## SUPPLIED MATERIAL:
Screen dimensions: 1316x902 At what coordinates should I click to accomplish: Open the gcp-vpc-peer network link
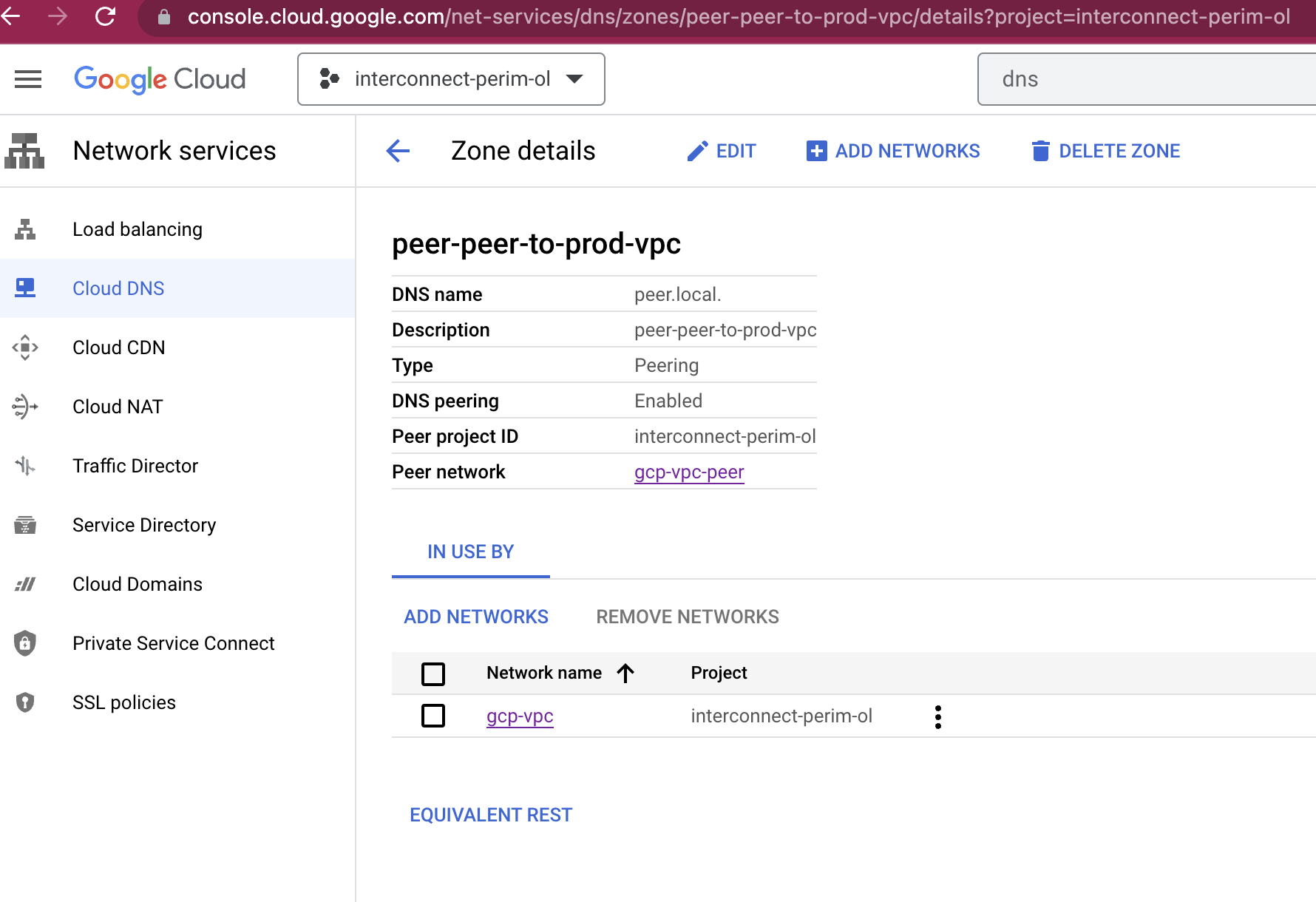[689, 472]
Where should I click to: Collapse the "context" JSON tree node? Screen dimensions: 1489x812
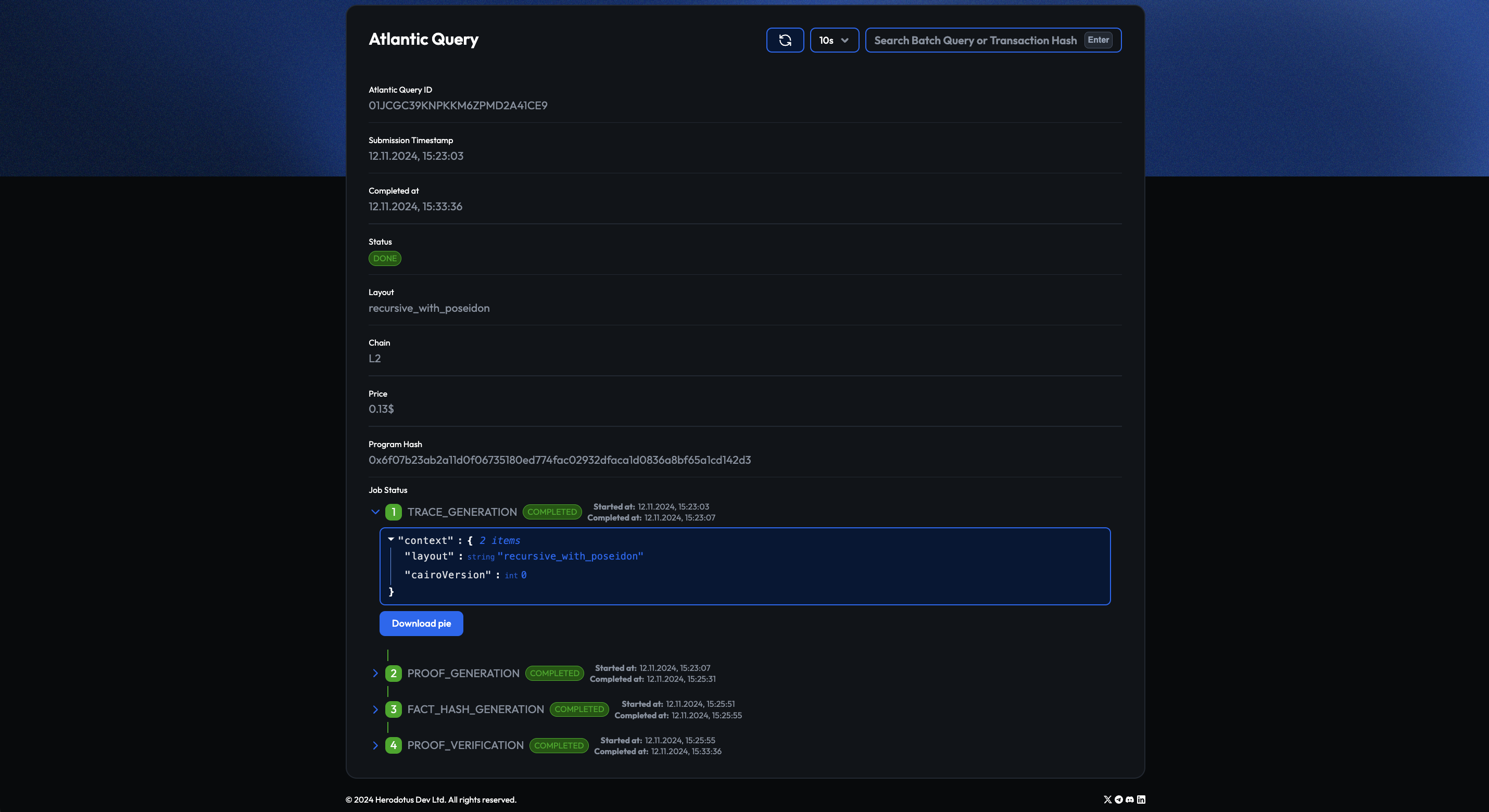coord(392,539)
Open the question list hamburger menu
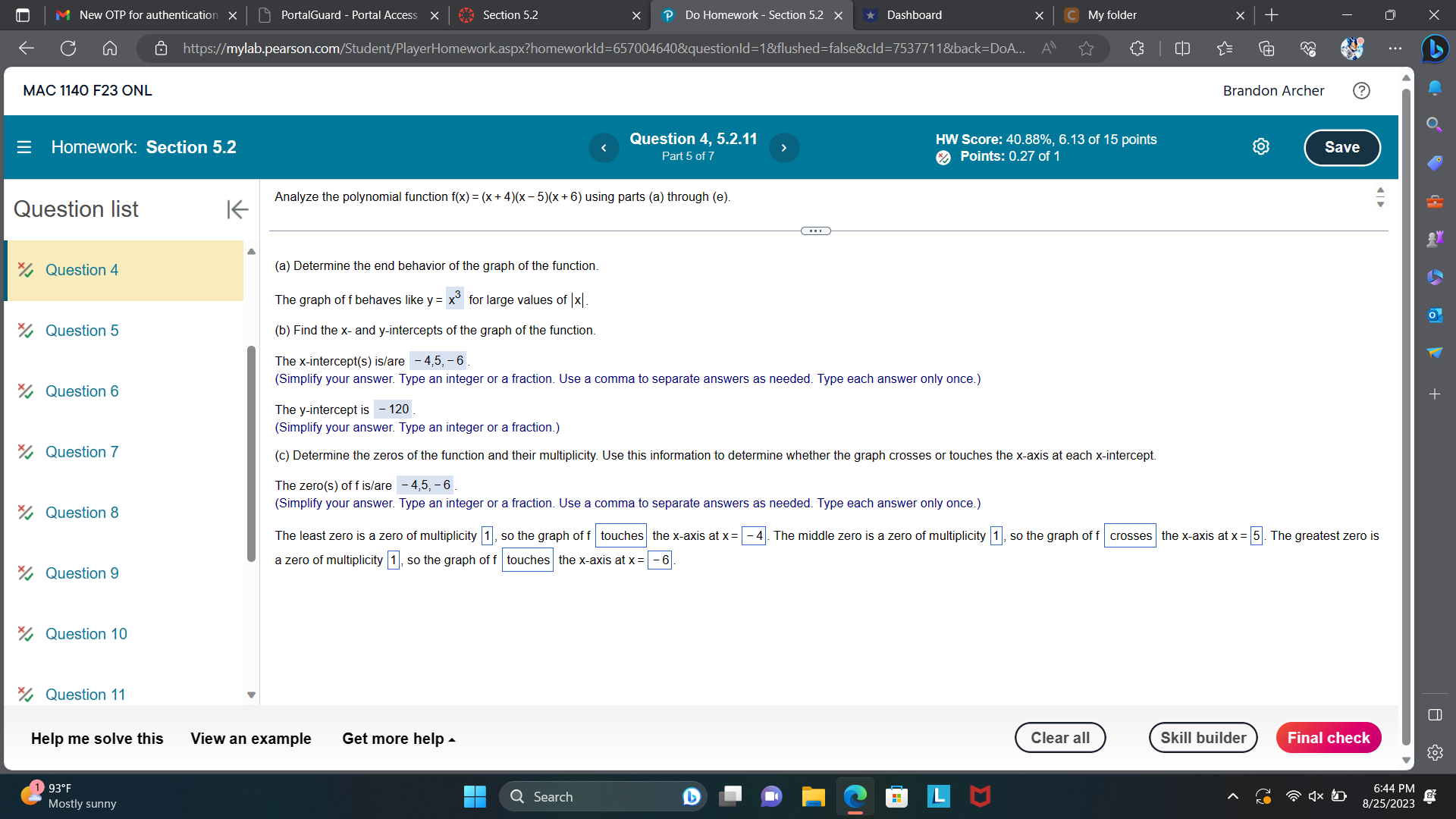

## PROMPT:
Omit the pictures and copy the records above exactly.

## RESPONSE:
Screen dimensions: 1316x902 At what coordinates should I click to accomplish: Open the gcp-vpc-peer network link
[689, 472]
Where should I click to: Collapse the "context" JSON tree node? Screen dimensions: 1489x812
coord(392,539)
Open the question list hamburger menu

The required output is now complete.